Leah Larson, 20

Leah Larson, 20

Giving Jewish girls a voice.

While most 12-year-old girls were catching up on homework or joining the local softball team, Leah Larson was learning how to build a website, raise money and write and edit articles. What began as one pre-teen girl’s quest to find a magazine that catered to young Jewish girls, became the Yaldah Media empire (www.yaldah.com), which today includes the magazine, as well as books, local clubs and weekend retreats for teen girls.
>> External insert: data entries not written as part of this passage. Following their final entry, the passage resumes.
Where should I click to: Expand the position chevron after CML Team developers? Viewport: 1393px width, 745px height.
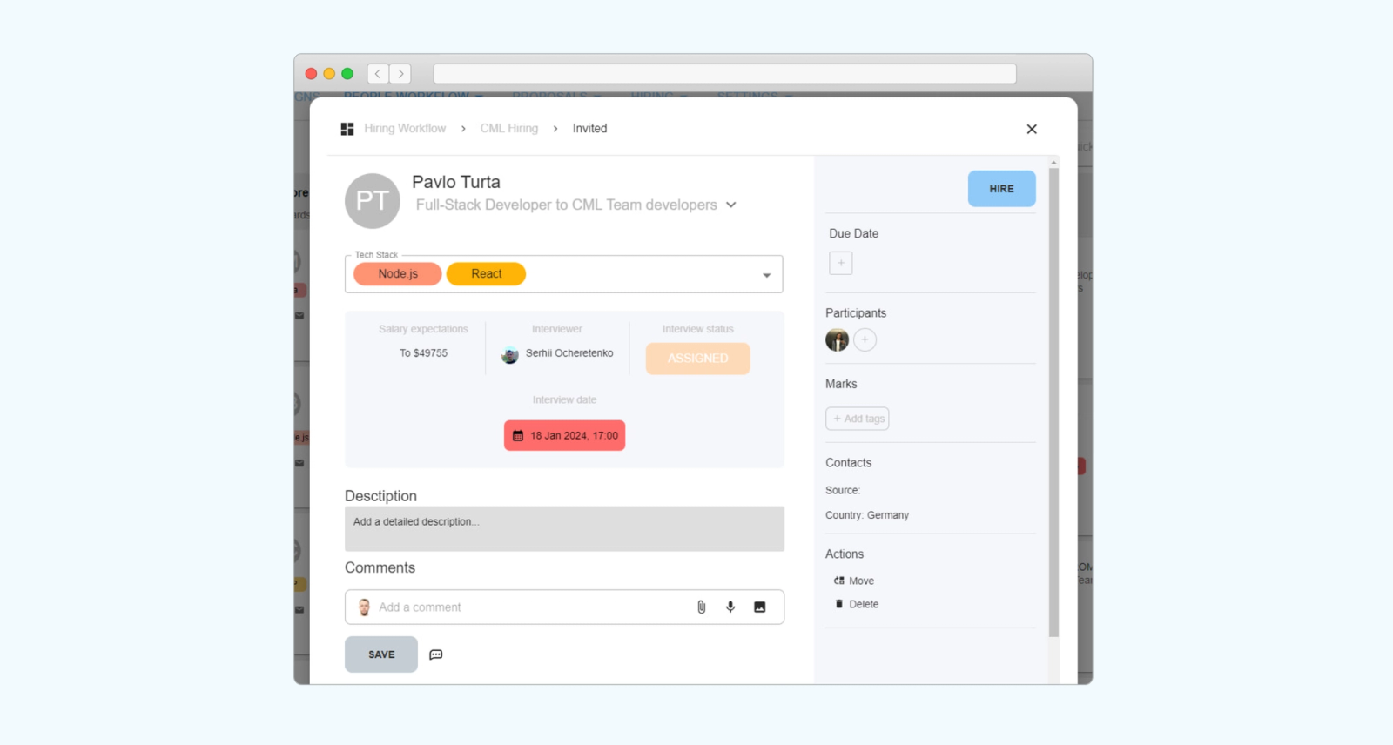pyautogui.click(x=731, y=205)
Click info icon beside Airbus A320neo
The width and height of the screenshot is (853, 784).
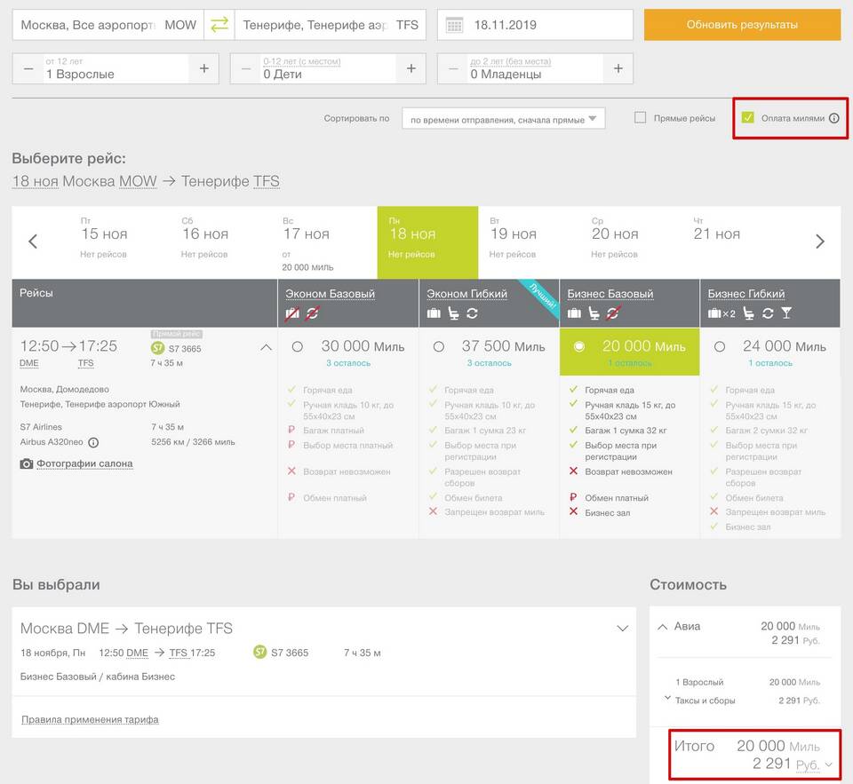coord(93,442)
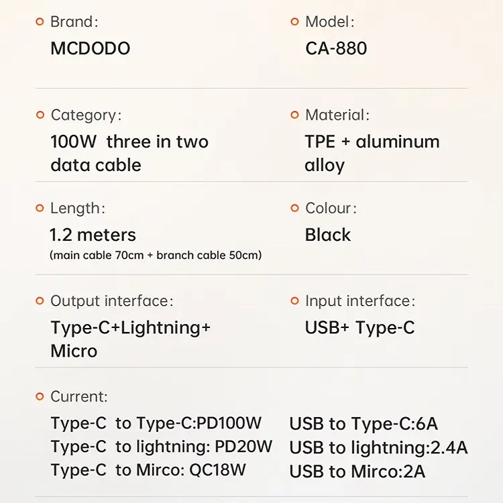Click the bullet next to Output interface
503x503 pixels.
pos(40,301)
Growing up, Larson — a native of Sharon, Mass. — subscribed to magazines like American Girl and New Moon, but she never felt that they reflected her Jewish values. She thought about the types of articles she would want to appear in her magazine, and one day “I asked myself, ‘why not make it?’” So Larson spent a year learning the publishing business from the ground up, and published the first issue of Yaldah in 2004, printing 150 copies. “I sold them around school,” said Larson, “and then very quickly word started spreading.” She printed another 100 copies, and set to work on the next issue. Today the magazine comes out quarterly, and its pages are filled with recipes, crafts, essays and stories. More than 2,000 copies are printed of each issue, 700 of which are sent to subscribers.

Though the first issue of Yaldah was created on her own, today Larson has input from girls around the country. “By the second issue I was taking applications for what we now call the editorial board,” said Larson, which is a group of 20 girls that changes yearly. “They are the primary ones creating the content, writing stories interviewing, illustrating, doing photographs and testing recipes.” Larson handles the business end of things, including marketing, budget and accounting.
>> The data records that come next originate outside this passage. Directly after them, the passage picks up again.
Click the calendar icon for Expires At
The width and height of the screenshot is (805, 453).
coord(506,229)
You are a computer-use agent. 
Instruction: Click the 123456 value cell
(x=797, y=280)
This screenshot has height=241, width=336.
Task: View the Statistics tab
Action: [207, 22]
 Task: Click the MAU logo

Larson was able to launch Yaldah’s book publishing branch — YM Media — after she won $100,000 in 2008 in a Wells Fargo competition. “Our goal is really high quality Jewish books,” said Larson, “that anyone could pick up and relate to.”

Long distance: For two years in boarding school, a year spend in Israel after high school, and today at Stern College, Larson continues to work on Yaldah via laptop.

Wedding Bells: Larson will tie the knot this June, but stay in New York to finish college.